Ainsi qu’il a été dit aux points 7 et 9, il ne ressort pas des pièces des dossiers que l’état de santé du jeune D… nécessiterait qu’il demeure sur le territoire français ni que les décisions en litige auraient pour effet de séparer les membres de la cellule familiale. Par suite, M. A… B… et Mme E… ne sont pas fondés à soutenir que le préfet de la Loire-Atlantique, en prenant les décisions attaquées, aurait méconnu l’intérêt supérieur de leurs enfants tel que protégé par les stipulations du paragraphe 1 de l’article 3 de la convention des droits de l’enfant.
En dernier lieu, lorsqu’il est saisi d’une demande de délivrance d’un titre de séjour sur le fondement de l’une des dispositions du code de l’entrée et du séjour des étrangers et du droit d’asile, le préfet n’est pas tenu, en l’absence de dispositions expresses en ce sens, d’examiner d’office si l’intéressé peut prétendre à une autorisation de séjour sur le fondement d’une autre disposition de ce code, même s’il lui est toujours loisible de le faire à titre gracieux, notamment en vue de régulariser la situation de l’intéressé.
Il ne ressort pas des pièces des dossiers que M. A… B… et Mme E… auraient demandé un titre de séjour sur un autre fondement que celui des articles L. 424-1 et L. 425-10 du code de l’entrée et du séjour des étrangers et du droit d’asile.

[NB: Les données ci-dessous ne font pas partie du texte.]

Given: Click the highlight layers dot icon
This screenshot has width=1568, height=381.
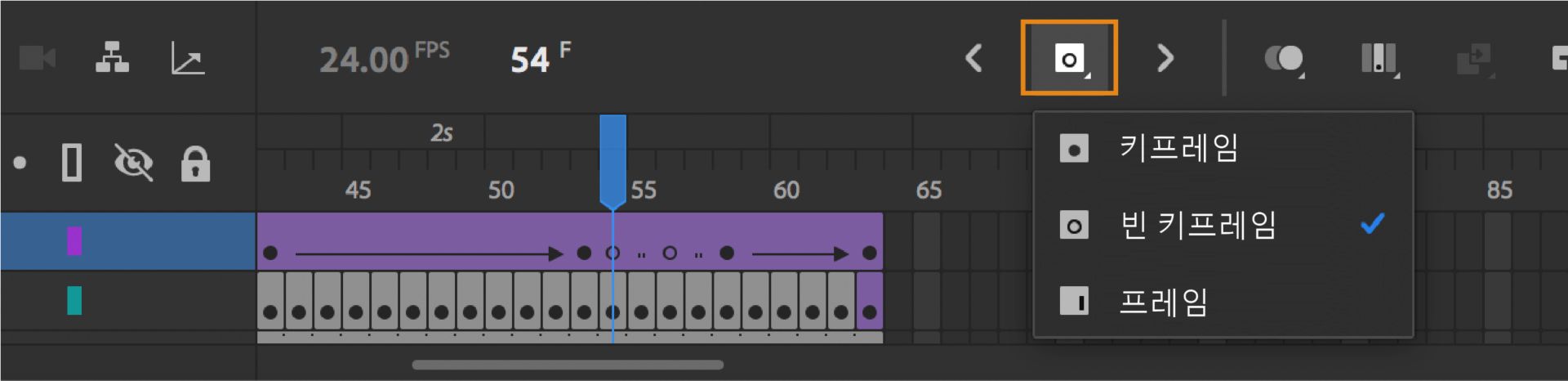Looking at the screenshot, I should [20, 163].
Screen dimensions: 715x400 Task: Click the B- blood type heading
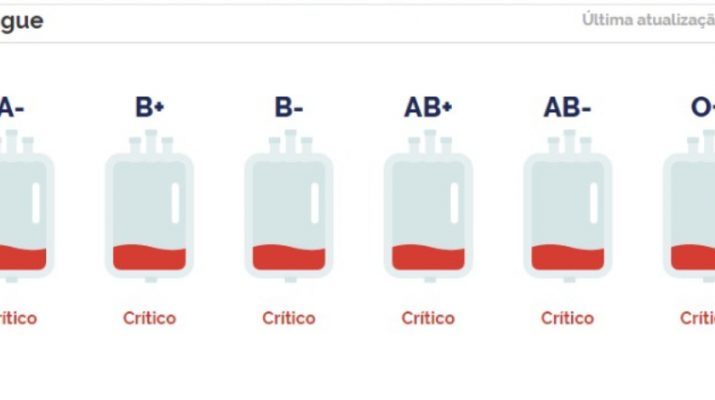[288, 107]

Dans ces conditions, ils ne sont pas fondés à soutenir que le préfet de la Loire-Atlantique, qui n’était pas tenu d’examiner d’office si les requérants pouvaient prétendre à la délivrance d’un titre de séjour sur un autre fondement que celui des article L. 424-1 et L. 425-10 du code précité, aurait méconnu les articles L. 423-22, L. 435-1 à L. 425-3, R. 435-1 et R. 435-2 du code de l’entrée et du séjour des étrangers et du droit d’asile. Ce moyen doit donc être écarté.
Il résulte de tout ce qui précède que les requêtes de M. A… B… et Mme E… doivent être rejetées, en toutes leurs conclusions.
D É C I D E :
Article 1er :
Les requêtes de M. A… B… et Mme E… sont rejetées.
Article 2 :
Le présent jugement sera notifié à M. G… A… B…, à Mme H… E… et au préfet de la Loire-Atlantique.
Délibéré après l’audience du 12 mai 2026, à laquelle siégeaient :
Mme Douet, présidente,
Mme Malingue, première conseillère,
M. Brémond, premier conseiller.
Rendu public par mise à disposition au greffe le 26 mai 2026.
La présidente-rapporteure,
H. Douet
L’assesseure la plus ancienne
dans l’ordre du tableau,
F. Malingue
La greffière,
A.-L. Le Gouallec
La République mande et ordonne au préfet de la Loire-Atlantique en ce qui le concerne ou à tous commissaires de justice à ce requis en ce qui concerne les voies de droit commun contre les parties privées, de pourvoir à l’exécution de la présente décision.